General English

  • noun a small amount of food that you cut with your teeth in order to eat it
  • noun a small meal
  • noun a place on someone’s body where it has been bitten
  • verb to cut someone or something with your teeth
  • verb to make a small hole in your skin which turns red and itchy



  • In glazing, the overlap between the innermost edge of the stop or frame and the outer edge of the light or panel.


  • verb (of the ball) to make firm contact with the ground on pitching, typically on a damp or ‘green’ wicket, enabling the bowler to produce substantial turn or movement off the pitch
    Citation ‘The amount of break that can be effected depends much upon how far the ground is in a state receptive of the spin — how much, that is, it allows the ball to “bite”’ (Ranjitsinhji 1897)
    Citation ‘De Silva … got his leg-breaks to bite enough to dismiss Edgar and Coney to diving short leg catches’ (Christopher Wordsworth, Observer 19 June 1983)


  • noun the action of biting or of being bitten
  • verb to puncture someone’s skin


  • noun the effect of acid eating into metal when making blocks or engraving plates


  • verb to be repellent, inferior, worthless. Since around 2000 ‘it bites’ has been synonymous with ‘it sucks’.


  • the quality of wine with a noticeable level of acid or tannin. In full-bodied red wines this can be good, giving the wine’s finish a sharp tang.

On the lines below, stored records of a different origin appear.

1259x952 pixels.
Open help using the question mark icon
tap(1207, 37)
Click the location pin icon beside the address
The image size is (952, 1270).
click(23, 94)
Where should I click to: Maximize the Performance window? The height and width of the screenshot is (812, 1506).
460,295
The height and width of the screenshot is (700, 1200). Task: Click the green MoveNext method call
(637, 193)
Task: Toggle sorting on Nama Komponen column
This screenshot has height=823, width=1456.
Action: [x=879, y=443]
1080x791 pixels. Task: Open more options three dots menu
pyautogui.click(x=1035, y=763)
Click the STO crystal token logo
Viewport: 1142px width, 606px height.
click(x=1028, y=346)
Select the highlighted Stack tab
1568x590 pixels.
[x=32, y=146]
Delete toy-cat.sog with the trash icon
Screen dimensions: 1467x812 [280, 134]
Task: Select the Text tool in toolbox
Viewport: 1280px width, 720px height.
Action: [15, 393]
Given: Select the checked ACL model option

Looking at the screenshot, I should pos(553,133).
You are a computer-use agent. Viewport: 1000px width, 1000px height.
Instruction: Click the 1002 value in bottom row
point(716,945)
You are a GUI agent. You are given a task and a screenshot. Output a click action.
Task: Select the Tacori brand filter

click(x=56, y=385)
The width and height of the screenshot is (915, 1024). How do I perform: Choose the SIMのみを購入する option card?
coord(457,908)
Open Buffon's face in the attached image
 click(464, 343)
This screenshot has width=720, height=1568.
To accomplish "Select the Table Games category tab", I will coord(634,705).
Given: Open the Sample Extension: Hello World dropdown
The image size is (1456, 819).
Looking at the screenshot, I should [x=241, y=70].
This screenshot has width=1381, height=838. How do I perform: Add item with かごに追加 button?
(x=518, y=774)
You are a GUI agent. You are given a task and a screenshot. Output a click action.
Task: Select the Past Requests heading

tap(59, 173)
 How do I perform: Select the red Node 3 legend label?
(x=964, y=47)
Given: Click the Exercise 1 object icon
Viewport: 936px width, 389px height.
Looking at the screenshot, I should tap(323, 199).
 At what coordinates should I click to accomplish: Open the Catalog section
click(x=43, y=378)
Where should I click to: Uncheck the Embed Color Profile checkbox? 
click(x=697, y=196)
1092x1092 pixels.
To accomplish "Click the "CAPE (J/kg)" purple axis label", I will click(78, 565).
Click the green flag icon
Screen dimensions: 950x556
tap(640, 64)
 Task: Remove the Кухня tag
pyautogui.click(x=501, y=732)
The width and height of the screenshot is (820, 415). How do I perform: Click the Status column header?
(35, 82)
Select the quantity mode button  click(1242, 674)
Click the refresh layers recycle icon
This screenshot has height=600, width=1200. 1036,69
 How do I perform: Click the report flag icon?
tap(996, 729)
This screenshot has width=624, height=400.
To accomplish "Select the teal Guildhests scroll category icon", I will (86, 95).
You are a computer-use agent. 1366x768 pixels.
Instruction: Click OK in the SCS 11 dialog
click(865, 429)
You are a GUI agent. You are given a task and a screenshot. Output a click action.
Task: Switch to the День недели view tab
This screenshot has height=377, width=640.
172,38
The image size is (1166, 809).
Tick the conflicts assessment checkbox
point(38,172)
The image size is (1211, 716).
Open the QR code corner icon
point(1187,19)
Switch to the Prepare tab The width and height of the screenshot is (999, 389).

Origin & History of “bite”

The Old English verb bītan came from prehistoric Germanic *bītan, which also produced German beissen and Dutch bijten. The short-vowel version of the base, *bit-, was the source of bit, beetle, and probably bitter, and is also represented in various non-Germanic forms, such as Latin fidere ‘split’ (from which English gets fission). Bait came via Old Norse from a causal usage, ‘cause to bite’, and passed via Old French into abet (the possible source of bet).